Above photo: A woman walks on a dried, cracked water pond as she carries buckets for drinking water in Kaushambi, India on April 25, 2016 during a drought affecting 330 million people in the country, according to government figures. Ritesh Shukla / NurPhoto via Getty Images.

In another landmark climate decision, the Supreme Court of India has ruled that an individual’s “right to life” includes protection against the impacts of climate change.

The verdict reflects fundamental rights stated in Article 21 of the country’s constitution, reported The Independent.

“Without a clean environment which is stable and unimpacted by the vagaries of climate change, the right to life is not fully realised,” the decision of the court said. “The right to health (which is a part of the right to life under Article 21) is impacted due to factors such as air pollution, shifts in vector-borne diseases, rising temperatures, droughts, shortages in food supplies due to crop failure, storms, and flooding.”

The statement was given by the court during a hearing on March 21 regarding the protection of two critically endangered bird species.

In its finding, India’s Supreme Court expanded the reach of Articles 21 and 14 to include the “right against the adverse effects of climate change,” The Indian Express reported.

“The importance of the environment, as indicated by these provisions, becomes a right in other parts of the Constitution.
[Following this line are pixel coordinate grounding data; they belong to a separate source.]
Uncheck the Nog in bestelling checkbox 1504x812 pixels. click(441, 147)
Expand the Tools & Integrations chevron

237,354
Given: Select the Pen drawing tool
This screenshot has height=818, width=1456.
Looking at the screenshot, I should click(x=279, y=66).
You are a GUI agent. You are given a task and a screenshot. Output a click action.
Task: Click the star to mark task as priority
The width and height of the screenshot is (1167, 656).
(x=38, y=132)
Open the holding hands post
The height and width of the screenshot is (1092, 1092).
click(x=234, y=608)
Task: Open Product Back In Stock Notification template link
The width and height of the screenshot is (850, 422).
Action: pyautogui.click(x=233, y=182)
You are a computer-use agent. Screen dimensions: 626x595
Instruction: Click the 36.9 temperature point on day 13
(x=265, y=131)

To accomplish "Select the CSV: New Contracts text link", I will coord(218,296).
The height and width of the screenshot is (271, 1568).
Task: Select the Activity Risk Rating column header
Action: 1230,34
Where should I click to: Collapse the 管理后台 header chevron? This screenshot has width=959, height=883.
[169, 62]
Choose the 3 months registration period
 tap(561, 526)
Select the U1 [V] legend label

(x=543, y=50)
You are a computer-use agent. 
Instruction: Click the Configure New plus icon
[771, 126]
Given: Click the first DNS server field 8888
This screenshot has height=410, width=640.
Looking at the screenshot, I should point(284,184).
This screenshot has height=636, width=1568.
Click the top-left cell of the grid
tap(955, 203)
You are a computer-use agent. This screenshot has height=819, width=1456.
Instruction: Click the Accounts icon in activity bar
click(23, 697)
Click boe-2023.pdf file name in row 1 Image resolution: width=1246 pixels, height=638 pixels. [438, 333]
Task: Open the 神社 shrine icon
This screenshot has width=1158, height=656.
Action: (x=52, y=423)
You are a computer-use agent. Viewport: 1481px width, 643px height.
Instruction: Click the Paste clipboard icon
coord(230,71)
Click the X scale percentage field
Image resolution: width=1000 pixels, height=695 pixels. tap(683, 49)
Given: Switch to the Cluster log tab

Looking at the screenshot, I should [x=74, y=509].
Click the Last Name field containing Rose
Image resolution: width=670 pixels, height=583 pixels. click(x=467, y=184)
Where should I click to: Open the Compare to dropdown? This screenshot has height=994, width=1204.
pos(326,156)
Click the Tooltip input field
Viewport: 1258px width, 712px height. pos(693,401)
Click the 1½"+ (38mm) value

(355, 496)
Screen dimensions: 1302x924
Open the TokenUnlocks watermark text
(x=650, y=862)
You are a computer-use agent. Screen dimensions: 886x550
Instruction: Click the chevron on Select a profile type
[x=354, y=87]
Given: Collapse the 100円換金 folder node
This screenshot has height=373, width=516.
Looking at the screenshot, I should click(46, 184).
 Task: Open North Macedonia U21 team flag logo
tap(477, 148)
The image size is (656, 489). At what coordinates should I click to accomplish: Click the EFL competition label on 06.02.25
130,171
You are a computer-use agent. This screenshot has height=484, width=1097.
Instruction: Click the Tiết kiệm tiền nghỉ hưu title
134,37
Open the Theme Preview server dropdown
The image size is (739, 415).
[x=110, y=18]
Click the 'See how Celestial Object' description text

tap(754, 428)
Article 21 recognises the right to life and personal liberty while Article 14 indicates that all persons shall have equality before law and the equal protection of laws. These Articles are important sources of the right to a clean environment and the right against the adverse effects of climate change,” the court said.

The court requested that a committee be established to find a balance between the development of clean energy infrastructure in Gujarat and Rajasthan states and conservation of the Great Indian Bustard, reported The Independent.

Due to its enormous population; dependency on agriculture; and exposure to drought, flooding and other extreme weather events, India has been recognized as one of the most vulnerable countries to the impacts of climate change by a number of think tanks.

“Despite governmental policy and rules and regulations recognising the adverse effects of climate change and seeking to combat it, there is no single or umbrella legislation in India which relates to climate change and the attendant concerns,” the court added, as The Indian Express reported. “However, this does not mean that the people of India do not have a right against the adverse effects of climate change.”

The court said that the rights to life and equality had been violated by the “inability of underserved communities to adapt to climate change or cope with its effects.”

In 2015, the rights of humans with reference to the climate crisis were recognized in the preamble to the Paris Agreement, reported Down to Earth.

“Acknowledging that climate change is a common concern of humankind, Parties should, when taking action to address climate change, respect, promote and consider their respective obligations on human rights, the right to health, the rights of indigenous peoples, local communities, migrants, children, persons with disabilities and people in vulnerable situations and the right to development, as well as gender equality, empowerment of women and intergenerational equity,” it said.

The Indian court’s decision was made public days before the European Court of Human Rights ruled that Switzerland had violated the human rights of its citizens by failing to adequately reduce the impacts of the climate crisis.